EXERCISE DIRECTIONS: Give back a single number: the count of lines in the data that contain the string "Identify".

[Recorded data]
################

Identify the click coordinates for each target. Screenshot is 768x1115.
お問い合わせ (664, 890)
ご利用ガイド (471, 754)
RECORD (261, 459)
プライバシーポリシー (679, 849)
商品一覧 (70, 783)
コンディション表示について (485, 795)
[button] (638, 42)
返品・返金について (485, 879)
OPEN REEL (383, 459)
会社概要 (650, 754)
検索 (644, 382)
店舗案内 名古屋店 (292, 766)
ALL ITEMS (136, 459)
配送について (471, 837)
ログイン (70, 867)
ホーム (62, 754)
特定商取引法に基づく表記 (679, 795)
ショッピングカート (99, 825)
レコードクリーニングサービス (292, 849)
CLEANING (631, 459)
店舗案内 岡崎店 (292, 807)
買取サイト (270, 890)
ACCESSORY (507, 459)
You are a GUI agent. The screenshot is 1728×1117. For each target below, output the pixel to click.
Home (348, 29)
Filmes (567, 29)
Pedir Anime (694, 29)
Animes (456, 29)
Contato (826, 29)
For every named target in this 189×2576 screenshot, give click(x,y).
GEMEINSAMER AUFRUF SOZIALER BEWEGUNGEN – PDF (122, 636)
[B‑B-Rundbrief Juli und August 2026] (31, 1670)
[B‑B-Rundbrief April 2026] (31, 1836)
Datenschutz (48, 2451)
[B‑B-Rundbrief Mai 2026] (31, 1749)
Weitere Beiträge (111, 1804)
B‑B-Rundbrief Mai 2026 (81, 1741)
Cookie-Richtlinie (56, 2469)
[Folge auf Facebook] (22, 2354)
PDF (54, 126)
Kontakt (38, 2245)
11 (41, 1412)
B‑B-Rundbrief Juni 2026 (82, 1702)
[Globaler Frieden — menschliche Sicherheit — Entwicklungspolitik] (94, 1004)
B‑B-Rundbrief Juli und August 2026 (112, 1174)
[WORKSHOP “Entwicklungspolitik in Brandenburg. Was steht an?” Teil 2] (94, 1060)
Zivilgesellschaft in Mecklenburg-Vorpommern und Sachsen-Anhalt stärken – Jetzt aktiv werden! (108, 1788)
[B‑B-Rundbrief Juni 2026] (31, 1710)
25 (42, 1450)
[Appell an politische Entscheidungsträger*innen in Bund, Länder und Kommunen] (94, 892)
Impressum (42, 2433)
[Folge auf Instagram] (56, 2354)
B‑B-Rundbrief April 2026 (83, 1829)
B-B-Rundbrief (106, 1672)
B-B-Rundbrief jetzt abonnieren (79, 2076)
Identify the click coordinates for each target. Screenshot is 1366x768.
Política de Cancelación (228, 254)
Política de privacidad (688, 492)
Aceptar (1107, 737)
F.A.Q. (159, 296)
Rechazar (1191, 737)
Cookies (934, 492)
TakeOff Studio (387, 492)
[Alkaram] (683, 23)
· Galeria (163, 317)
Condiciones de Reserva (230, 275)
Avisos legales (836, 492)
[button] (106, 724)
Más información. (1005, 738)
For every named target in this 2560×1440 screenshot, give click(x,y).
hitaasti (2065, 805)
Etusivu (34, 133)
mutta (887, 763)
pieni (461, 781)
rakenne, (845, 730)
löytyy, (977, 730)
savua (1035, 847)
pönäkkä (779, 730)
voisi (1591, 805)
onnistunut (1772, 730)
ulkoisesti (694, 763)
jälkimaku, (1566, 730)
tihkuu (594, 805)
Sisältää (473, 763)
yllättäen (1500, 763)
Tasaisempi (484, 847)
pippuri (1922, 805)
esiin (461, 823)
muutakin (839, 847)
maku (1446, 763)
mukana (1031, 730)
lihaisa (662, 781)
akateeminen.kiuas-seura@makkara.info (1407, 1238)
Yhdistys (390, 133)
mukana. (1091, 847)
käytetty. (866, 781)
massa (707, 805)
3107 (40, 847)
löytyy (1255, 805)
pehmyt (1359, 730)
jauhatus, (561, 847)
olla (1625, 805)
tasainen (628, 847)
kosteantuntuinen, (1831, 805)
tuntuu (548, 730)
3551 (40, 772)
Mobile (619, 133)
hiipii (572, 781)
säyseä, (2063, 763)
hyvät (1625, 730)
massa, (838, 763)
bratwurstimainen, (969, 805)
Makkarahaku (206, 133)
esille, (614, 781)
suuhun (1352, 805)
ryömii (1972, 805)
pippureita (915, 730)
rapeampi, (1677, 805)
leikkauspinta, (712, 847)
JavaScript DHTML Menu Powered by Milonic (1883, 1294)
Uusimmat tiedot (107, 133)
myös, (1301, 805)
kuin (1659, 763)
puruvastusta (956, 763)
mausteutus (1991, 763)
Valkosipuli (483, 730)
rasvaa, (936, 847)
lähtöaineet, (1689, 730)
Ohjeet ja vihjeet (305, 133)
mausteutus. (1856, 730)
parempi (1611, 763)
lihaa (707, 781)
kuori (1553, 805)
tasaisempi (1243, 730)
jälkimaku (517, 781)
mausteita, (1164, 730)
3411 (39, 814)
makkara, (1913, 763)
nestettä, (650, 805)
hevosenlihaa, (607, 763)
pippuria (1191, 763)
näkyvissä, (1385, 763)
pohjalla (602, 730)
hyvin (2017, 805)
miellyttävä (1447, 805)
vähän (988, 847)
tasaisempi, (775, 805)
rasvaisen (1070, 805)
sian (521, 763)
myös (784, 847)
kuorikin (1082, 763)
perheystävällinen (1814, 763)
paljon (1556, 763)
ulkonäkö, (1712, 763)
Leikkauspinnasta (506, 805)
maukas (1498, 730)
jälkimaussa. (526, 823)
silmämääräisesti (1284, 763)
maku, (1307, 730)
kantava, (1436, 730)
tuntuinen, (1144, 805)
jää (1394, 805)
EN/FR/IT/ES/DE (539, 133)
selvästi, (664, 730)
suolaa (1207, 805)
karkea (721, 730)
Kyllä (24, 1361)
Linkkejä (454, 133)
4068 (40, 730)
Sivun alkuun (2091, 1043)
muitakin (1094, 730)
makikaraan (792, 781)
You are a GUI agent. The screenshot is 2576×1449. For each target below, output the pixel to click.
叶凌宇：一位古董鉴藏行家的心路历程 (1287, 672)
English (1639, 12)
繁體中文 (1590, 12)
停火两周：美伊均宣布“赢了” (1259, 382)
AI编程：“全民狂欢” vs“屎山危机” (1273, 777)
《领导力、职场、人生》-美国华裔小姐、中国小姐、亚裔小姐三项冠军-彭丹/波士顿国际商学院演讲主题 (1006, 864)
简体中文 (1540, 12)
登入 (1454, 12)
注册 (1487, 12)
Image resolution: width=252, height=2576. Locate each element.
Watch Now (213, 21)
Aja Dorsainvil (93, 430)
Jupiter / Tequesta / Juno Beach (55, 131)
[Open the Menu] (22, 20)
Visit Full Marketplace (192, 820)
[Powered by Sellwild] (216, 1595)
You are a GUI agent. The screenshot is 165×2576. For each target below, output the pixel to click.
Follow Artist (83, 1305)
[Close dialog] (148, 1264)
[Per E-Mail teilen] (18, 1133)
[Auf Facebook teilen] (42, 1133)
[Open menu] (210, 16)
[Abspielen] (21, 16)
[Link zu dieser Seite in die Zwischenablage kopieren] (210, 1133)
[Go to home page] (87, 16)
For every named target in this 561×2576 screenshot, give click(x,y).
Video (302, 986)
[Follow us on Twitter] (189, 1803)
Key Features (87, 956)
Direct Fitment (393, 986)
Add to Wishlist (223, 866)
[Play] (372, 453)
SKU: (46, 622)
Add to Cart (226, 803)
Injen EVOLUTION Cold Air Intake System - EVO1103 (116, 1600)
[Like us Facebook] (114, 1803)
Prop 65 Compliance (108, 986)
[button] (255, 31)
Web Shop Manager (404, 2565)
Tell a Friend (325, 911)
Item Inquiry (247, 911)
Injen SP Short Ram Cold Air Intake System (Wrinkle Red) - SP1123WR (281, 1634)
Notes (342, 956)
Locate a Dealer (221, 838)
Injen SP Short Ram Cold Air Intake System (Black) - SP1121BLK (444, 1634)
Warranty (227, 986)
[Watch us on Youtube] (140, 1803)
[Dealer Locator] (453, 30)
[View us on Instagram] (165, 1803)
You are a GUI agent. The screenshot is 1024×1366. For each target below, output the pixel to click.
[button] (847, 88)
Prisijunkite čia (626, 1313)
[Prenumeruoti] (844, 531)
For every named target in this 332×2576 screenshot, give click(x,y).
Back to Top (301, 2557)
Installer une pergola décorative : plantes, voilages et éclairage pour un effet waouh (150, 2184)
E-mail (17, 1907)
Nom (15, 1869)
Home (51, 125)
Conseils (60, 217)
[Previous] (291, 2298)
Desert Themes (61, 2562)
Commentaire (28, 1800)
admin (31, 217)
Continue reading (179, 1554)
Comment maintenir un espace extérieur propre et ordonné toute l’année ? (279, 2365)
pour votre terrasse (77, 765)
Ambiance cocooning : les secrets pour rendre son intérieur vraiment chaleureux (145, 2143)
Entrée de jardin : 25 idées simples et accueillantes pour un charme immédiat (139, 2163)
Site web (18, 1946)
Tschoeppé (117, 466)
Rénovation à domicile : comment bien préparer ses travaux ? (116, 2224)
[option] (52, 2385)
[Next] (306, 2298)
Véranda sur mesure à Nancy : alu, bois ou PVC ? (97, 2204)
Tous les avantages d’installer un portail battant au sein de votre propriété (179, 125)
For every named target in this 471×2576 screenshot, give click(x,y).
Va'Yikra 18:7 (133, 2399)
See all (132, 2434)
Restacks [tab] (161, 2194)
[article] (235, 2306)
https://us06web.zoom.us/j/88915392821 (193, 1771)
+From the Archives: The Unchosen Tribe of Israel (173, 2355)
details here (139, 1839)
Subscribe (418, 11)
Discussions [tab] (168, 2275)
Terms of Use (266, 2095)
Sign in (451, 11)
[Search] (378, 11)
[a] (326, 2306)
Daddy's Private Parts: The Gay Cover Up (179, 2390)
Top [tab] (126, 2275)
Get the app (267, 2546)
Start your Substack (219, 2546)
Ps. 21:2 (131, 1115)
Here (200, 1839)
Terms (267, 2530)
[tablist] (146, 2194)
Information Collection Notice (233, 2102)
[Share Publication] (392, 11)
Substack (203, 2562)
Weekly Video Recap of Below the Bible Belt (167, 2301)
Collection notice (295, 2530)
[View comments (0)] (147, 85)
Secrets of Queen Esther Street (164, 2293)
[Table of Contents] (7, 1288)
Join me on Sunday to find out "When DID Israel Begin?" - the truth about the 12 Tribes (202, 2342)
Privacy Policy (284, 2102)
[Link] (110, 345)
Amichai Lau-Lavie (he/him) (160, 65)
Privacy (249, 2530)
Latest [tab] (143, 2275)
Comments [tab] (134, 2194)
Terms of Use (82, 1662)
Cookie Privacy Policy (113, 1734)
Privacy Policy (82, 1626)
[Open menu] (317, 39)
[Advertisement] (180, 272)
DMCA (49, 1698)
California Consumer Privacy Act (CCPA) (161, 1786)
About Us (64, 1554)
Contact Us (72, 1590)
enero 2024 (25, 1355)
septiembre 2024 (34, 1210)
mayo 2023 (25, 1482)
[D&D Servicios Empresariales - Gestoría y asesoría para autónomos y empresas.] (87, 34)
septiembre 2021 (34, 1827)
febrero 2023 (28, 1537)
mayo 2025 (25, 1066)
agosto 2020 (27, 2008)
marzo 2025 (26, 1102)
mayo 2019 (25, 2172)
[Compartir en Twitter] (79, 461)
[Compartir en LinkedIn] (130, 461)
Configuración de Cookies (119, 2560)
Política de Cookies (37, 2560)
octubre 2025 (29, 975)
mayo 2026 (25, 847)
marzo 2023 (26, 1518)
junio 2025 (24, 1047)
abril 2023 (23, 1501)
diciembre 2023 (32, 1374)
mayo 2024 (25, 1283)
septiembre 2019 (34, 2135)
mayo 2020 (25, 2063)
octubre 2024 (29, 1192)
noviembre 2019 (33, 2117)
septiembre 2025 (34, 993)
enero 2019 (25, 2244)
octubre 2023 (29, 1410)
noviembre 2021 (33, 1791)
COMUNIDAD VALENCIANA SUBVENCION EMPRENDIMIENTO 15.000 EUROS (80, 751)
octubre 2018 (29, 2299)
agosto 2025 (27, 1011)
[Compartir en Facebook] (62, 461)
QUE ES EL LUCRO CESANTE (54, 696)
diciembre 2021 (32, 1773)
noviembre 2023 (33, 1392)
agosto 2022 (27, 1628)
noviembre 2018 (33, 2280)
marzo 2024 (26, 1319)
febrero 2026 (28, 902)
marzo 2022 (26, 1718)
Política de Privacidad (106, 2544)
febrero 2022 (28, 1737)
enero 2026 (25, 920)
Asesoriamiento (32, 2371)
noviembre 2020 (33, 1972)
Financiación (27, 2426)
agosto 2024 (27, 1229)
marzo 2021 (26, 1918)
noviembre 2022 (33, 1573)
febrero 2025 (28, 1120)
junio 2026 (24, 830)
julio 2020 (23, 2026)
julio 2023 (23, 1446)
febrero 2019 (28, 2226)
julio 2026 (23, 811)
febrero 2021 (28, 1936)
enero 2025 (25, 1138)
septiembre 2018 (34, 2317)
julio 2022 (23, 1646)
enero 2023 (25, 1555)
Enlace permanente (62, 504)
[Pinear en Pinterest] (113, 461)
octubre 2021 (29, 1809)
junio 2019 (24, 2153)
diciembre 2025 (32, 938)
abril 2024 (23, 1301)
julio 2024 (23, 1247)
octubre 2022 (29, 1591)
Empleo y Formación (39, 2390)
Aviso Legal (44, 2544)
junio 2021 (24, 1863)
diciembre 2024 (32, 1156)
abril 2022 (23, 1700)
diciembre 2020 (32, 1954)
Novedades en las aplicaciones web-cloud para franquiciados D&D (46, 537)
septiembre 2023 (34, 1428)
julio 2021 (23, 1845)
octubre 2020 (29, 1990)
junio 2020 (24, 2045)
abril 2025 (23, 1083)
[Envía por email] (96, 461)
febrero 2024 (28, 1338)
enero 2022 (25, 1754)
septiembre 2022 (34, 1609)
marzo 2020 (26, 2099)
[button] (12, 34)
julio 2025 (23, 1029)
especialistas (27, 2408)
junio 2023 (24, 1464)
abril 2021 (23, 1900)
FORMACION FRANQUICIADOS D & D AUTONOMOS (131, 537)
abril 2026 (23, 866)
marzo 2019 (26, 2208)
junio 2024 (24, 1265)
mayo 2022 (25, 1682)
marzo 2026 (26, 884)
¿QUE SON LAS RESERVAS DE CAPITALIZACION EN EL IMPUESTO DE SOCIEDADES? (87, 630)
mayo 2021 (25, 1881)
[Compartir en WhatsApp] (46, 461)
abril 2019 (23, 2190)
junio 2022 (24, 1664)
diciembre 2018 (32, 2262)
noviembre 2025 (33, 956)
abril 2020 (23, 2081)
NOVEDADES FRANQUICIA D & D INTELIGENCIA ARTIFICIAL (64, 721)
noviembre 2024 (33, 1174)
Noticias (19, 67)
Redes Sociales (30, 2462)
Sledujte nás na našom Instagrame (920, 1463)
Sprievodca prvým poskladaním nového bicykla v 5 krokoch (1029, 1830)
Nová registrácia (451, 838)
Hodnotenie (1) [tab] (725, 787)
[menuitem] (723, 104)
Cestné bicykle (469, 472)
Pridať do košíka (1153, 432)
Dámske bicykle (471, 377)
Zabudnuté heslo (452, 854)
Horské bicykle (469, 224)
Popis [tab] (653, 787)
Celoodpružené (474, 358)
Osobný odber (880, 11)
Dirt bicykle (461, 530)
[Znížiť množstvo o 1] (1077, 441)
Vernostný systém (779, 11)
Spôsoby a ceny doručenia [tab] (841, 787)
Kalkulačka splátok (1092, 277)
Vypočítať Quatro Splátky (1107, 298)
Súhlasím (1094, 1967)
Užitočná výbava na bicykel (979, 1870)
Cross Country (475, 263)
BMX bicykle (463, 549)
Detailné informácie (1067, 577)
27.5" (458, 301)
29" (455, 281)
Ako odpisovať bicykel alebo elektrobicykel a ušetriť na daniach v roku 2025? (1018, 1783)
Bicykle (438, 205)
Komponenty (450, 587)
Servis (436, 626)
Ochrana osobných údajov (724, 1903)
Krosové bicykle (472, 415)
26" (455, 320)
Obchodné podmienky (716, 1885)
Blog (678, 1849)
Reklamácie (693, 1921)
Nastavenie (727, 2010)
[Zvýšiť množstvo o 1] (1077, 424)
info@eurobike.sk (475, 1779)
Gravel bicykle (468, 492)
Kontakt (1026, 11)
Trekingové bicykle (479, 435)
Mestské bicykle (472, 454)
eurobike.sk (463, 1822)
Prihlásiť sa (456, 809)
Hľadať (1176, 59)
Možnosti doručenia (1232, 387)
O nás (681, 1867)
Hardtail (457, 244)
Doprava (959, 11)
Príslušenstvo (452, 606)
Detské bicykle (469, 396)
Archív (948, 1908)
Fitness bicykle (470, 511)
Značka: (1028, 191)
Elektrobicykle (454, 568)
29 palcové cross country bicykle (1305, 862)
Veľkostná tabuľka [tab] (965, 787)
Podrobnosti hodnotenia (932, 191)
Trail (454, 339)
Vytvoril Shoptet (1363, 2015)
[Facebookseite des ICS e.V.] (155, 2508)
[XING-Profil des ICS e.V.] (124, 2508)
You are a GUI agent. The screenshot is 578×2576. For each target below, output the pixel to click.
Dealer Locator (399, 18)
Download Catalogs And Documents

################

EXERCISE RESPONSE: 2